YOUR OBJECTIVE:
Output the lines from the one containing "Viewport: 482px width, 345px" to the one containing "This screenshot has width=561, height=296.", inclusive, as a JSON list of strings with one string per line, omitting blank lines.

EXERCISE MATERIALS:
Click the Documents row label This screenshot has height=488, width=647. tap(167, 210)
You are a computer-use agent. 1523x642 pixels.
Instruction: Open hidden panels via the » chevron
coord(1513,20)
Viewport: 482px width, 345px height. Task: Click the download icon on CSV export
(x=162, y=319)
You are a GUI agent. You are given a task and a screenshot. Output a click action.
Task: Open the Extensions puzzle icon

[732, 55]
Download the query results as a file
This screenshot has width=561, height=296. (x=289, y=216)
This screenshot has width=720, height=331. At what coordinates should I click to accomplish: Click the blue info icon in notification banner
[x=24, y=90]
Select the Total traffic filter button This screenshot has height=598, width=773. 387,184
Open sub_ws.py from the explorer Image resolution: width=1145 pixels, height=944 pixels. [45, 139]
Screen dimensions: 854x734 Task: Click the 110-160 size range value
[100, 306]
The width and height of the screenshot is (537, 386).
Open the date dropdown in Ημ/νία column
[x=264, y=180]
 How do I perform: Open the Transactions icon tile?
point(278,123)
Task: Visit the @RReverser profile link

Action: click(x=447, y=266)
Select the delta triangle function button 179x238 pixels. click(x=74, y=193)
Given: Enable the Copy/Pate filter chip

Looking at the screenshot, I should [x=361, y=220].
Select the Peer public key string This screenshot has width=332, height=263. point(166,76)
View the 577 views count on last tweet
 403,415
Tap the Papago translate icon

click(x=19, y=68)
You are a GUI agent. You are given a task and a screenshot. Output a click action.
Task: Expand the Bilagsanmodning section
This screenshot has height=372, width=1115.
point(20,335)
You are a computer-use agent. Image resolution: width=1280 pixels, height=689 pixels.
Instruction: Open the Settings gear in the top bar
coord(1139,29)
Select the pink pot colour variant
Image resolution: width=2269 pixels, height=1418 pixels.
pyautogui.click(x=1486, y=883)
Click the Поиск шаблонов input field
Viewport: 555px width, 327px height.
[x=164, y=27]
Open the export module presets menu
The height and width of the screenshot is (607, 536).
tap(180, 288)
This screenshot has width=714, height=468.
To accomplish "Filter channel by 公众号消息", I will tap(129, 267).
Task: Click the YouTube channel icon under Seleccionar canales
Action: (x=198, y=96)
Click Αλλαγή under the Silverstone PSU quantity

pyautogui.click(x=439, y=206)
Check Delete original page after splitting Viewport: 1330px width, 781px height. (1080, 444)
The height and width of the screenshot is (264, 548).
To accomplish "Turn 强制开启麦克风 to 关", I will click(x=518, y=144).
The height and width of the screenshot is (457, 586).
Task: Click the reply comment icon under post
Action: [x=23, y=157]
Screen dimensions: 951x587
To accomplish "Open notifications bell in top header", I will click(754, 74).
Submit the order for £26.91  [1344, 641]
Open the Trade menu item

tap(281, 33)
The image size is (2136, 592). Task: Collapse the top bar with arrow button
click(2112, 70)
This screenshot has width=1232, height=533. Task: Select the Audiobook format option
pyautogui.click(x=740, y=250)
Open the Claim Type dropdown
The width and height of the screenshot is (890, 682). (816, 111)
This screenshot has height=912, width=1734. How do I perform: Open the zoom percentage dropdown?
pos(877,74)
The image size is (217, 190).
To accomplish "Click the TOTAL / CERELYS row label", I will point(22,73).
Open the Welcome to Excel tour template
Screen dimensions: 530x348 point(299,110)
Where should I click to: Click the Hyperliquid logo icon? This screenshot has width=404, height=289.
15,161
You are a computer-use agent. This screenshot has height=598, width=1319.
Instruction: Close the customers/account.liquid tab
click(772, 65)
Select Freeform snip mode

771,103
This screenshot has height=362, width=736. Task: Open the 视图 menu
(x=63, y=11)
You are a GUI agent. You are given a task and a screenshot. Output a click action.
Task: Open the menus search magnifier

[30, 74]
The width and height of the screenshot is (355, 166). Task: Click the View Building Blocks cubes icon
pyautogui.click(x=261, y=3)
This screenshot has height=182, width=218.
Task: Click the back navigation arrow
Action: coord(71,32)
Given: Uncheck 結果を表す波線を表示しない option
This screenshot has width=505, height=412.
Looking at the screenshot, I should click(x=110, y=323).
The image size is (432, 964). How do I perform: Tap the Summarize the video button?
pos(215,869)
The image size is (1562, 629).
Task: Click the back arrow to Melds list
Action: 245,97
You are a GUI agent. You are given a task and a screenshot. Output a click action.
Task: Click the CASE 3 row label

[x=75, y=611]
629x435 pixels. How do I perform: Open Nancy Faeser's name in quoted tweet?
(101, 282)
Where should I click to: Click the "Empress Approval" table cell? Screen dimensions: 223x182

FULL SOLUTION:
[
  "Viewport: 482px width, 345px height. Task: Click the download icon on CSV export",
  "(x=162, y=319)",
  "You are a GUI agent. You are given a task and a screenshot. Output a click action.",
  "Task: Open the Extensions puzzle icon",
  "[732, 55]",
  "Download the query results as a file",
  "This screenshot has width=561, height=296. (x=289, y=216)"
]